======== Data for processing
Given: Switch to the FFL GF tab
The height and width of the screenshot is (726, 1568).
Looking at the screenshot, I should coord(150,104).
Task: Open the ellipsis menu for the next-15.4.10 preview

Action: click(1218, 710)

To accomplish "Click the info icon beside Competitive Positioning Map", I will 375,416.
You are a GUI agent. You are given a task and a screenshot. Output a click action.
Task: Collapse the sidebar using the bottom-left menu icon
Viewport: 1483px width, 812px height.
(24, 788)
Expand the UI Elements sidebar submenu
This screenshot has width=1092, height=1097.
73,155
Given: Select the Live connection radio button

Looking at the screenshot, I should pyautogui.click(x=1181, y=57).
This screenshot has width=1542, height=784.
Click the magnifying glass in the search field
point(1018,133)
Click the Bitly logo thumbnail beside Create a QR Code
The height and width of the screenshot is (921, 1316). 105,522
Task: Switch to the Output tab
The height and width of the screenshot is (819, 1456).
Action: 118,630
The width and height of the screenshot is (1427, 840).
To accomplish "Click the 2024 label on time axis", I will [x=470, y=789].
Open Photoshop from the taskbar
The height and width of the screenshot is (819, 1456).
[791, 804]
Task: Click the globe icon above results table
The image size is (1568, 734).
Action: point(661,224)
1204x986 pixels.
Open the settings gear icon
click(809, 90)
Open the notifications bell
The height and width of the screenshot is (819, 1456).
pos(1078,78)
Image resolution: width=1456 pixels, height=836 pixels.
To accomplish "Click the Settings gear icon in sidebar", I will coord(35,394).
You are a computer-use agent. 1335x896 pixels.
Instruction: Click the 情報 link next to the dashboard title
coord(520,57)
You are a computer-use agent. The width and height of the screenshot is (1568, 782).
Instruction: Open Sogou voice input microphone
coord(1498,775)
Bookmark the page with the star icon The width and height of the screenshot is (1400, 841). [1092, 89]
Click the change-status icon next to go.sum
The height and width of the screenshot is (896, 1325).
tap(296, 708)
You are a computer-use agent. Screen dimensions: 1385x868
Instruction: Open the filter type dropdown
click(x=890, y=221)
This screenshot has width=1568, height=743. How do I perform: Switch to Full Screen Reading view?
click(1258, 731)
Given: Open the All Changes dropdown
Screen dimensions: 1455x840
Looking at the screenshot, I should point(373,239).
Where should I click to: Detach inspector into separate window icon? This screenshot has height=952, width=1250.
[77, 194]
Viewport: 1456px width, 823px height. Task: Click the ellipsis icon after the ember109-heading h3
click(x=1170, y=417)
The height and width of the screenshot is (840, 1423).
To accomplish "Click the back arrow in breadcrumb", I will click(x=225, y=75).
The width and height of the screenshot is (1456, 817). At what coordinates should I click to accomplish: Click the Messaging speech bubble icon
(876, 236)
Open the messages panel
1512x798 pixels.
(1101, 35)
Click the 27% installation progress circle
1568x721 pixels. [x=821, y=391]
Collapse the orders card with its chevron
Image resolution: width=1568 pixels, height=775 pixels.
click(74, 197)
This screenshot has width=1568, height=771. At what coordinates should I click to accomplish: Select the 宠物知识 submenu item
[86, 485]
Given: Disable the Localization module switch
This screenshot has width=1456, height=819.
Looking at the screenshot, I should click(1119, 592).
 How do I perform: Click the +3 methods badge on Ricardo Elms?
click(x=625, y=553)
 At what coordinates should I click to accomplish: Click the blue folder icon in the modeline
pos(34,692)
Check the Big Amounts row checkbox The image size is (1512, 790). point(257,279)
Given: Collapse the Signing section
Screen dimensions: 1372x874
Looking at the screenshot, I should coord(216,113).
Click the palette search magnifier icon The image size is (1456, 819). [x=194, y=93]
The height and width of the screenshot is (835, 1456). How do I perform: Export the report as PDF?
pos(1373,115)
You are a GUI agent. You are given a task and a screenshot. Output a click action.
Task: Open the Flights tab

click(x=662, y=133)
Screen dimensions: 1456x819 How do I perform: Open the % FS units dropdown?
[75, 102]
================
Please retype all of the records above exactly as they are.

Given: Switch to the FFL GF tab
The height and width of the screenshot is (726, 1568).
Looking at the screenshot, I should coord(150,104).
Task: Open the ellipsis menu for the next-15.4.10 preview

Action: click(1218, 710)

To accomplish "Click the info icon beside Competitive Positioning Map", I will 375,416.
You are a GUI agent. You are given a task and a screenshot. Output a click action.
Task: Collapse the sidebar using the bottom-left menu icon
Viewport: 1483px width, 812px height.
(24, 788)
Expand the UI Elements sidebar submenu
This screenshot has width=1092, height=1097.
73,155
Given: Select the Live connection radio button

Looking at the screenshot, I should pyautogui.click(x=1181, y=57).
This screenshot has width=1542, height=784.
Click the magnifying glass in the search field
point(1018,133)
Click the Bitly logo thumbnail beside Create a QR Code
The height and width of the screenshot is (921, 1316). 105,522
Task: Switch to the Output tab
The height and width of the screenshot is (819, 1456).
Action: 118,630
The width and height of the screenshot is (1427, 840).
To accomplish "Click the 2024 label on time axis", I will [x=470, y=789].
Open Photoshop from the taskbar
The height and width of the screenshot is (819, 1456).
[791, 804]
Task: Click the globe icon above results table
The image size is (1568, 734).
Action: point(661,224)
1204x986 pixels.
Open the settings gear icon
click(809, 90)
Open the notifications bell
The height and width of the screenshot is (819, 1456).
pos(1078,78)
Image resolution: width=1456 pixels, height=836 pixels.
To accomplish "Click the Settings gear icon in sidebar", I will coord(35,394).
You are a computer-use agent. 1335x896 pixels.
Instruction: Click the 情報 link next to the dashboard title
coord(520,57)
You are a computer-use agent. The width and height of the screenshot is (1568, 782).
Instruction: Open Sogou voice input microphone
coord(1498,775)
Bookmark the page with the star icon The width and height of the screenshot is (1400, 841). [1092, 89]
Click the change-status icon next to go.sum
The height and width of the screenshot is (896, 1325).
tap(296, 708)
You are a computer-use agent. Screen dimensions: 1385x868
Instruction: Open the filter type dropdown
click(x=890, y=221)
This screenshot has width=1568, height=743. How do I perform: Switch to Full Screen Reading view?
click(1258, 731)
Given: Open the All Changes dropdown
Screen dimensions: 1455x840
Looking at the screenshot, I should point(373,239).
Where should I click to: Detach inspector into separate window icon? This screenshot has height=952, width=1250.
[77, 194]
Viewport: 1456px width, 823px height. Task: Click the ellipsis icon after the ember109-heading h3
click(x=1170, y=417)
The height and width of the screenshot is (840, 1423).
To accomplish "Click the back arrow in breadcrumb", I will click(x=225, y=75).
The width and height of the screenshot is (1456, 817). At what coordinates should I click to accomplish: Click the Messaging speech bubble icon
(876, 236)
Open the messages panel
1512x798 pixels.
(1101, 35)
Click the 27% installation progress circle
1568x721 pixels. [x=821, y=391]
Collapse the orders card with its chevron
Image resolution: width=1568 pixels, height=775 pixels.
click(74, 197)
This screenshot has width=1568, height=771. At what coordinates should I click to accomplish: Select the 宠物知识 submenu item
[86, 485]
Given: Disable the Localization module switch
This screenshot has width=1456, height=819.
Looking at the screenshot, I should click(1119, 592).
 How do I perform: Click the +3 methods badge on Ricardo Elms?
click(x=625, y=553)
 At what coordinates should I click to accomplish: Click the blue folder icon in the modeline
pos(34,692)
Check the Big Amounts row checkbox The image size is (1512, 790). point(257,279)
Given: Collapse the Signing section
Screen dimensions: 1372x874
Looking at the screenshot, I should coord(216,113).
Click the palette search magnifier icon The image size is (1456, 819). [x=194, y=93]
The height and width of the screenshot is (835, 1456). How do I perform: Export the report as PDF?
pos(1373,115)
You are a GUI agent. You are given a task and a screenshot. Output a click action.
Task: Open the Flights tab

click(x=662, y=133)
Screen dimensions: 1456x819 How do I perform: Open the % FS units dropdown?
[75, 102]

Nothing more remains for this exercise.